■ **Passage to read**
####################

A note on the dynamics analysis of a diffusive cholera epidemic model with nonlinear incidence rate

Abstract

This paper is concerned with a diffusive cholera epidemic model with nonlinear incidence rate. The global stability of the cholera-free steady state(CFSS) of the model is studied when the basic reproduction number ${\mathcal{R}}_0=1$, which can be regarded as a continuation work of Wang et al. (2020). The theoretical result is also supported with numerical simulations.

Introduction

It is known that Cholera, a water-borne disease caused by the bacterium Vibrio cholerae, continues to represent a significant public health burden in developing countries [1], [2]. In order to better understand the fundamental mechanism of transmission for cholera, many types of cholera epidemic model and their modifications have been proposed and extensively studied in the literature due to their theoretical and practical importance (see, for example,[3], [4], [5], [6], [7] and the references therein).

####################

■ **Record set**
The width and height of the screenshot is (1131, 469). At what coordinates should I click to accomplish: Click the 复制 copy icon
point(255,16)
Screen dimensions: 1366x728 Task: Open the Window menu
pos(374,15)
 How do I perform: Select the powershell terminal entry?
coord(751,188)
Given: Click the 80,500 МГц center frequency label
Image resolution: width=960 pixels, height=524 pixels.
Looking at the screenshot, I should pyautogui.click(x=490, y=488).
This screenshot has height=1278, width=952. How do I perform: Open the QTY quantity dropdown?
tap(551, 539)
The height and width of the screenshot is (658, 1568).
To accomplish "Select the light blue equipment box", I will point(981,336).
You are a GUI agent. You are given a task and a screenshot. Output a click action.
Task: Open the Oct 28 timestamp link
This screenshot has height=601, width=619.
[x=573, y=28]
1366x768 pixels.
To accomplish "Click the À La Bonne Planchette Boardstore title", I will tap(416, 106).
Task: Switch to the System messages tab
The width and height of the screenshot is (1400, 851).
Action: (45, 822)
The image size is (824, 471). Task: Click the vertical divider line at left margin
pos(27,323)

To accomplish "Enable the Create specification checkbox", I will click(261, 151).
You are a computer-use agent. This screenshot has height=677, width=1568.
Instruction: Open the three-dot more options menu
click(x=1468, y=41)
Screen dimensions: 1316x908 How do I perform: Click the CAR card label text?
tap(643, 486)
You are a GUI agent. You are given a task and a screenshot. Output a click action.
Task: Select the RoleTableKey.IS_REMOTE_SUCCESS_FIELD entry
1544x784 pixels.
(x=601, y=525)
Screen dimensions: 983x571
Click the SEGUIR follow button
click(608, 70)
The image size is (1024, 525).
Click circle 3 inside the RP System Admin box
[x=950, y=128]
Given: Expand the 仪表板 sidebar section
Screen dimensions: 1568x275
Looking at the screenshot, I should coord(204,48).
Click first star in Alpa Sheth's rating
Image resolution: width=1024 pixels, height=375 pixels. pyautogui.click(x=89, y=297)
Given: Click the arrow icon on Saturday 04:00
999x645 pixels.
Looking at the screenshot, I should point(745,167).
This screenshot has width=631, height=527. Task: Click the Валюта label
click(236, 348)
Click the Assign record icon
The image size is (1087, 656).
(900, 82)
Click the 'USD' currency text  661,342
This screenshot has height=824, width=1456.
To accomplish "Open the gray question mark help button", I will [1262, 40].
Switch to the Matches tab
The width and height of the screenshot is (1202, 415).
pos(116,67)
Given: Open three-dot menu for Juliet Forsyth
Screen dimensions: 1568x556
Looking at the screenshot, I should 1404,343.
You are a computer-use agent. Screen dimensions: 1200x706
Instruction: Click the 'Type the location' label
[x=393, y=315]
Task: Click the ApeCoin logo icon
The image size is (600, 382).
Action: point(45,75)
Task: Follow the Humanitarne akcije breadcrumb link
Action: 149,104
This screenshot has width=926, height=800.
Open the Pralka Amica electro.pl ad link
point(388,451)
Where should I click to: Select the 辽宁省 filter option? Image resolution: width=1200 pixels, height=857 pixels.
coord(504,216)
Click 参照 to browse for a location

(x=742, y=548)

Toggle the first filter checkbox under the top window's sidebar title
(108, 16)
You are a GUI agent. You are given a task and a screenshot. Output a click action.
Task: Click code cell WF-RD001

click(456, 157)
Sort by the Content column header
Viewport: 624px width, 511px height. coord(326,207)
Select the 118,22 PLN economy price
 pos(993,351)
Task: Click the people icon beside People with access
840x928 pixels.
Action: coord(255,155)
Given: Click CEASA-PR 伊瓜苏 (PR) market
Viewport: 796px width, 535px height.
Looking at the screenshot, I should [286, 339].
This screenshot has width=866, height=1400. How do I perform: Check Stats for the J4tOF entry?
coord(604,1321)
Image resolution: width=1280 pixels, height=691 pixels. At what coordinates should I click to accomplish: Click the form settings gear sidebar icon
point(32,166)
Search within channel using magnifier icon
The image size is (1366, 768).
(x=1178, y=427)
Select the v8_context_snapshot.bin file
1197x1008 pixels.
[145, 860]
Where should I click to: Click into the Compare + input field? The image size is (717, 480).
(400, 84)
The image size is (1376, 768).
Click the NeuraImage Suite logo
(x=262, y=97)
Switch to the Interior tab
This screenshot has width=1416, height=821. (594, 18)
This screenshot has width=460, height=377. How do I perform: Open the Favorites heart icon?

####################

■ **Required actions**
1/ In the cholera model text above, copy the words from "A note on the" to "with numerical simulations." without any changes.
2/ According to the cholera model text, what bacterium causes cholera?
3/ Shorten the paragraph of the cholera model text that begins "This paper is concerned with", keeping its main facts.

■ **Your responses**
1/
A note on the dynamics analysis of a diffusive cholera epidemic model with nonlinear incidence rate

Abstract

This paper is concerned with a diffusive cholera epidemic model with nonlinear incidence rate. The global stability of the cholera-free steady state(CFSS) of the model is studied when the basic reproduction number ${\mathcal{R}}_0=1$, which can be regarded as a continuation work of Wang et al. (2020). The theoretical result is also supported with numerical simulations.

2/ Vibrio cholerae

3/ The paper studies a diffusive cholera epidemic model with a nonlinear incidence rate. It examines the global stability of the model's cholera-free steady state (CFSS) when the basic reproduction number R0 equals 1, continuing the work of Wang et al. (2020). Numerical simulations support the result.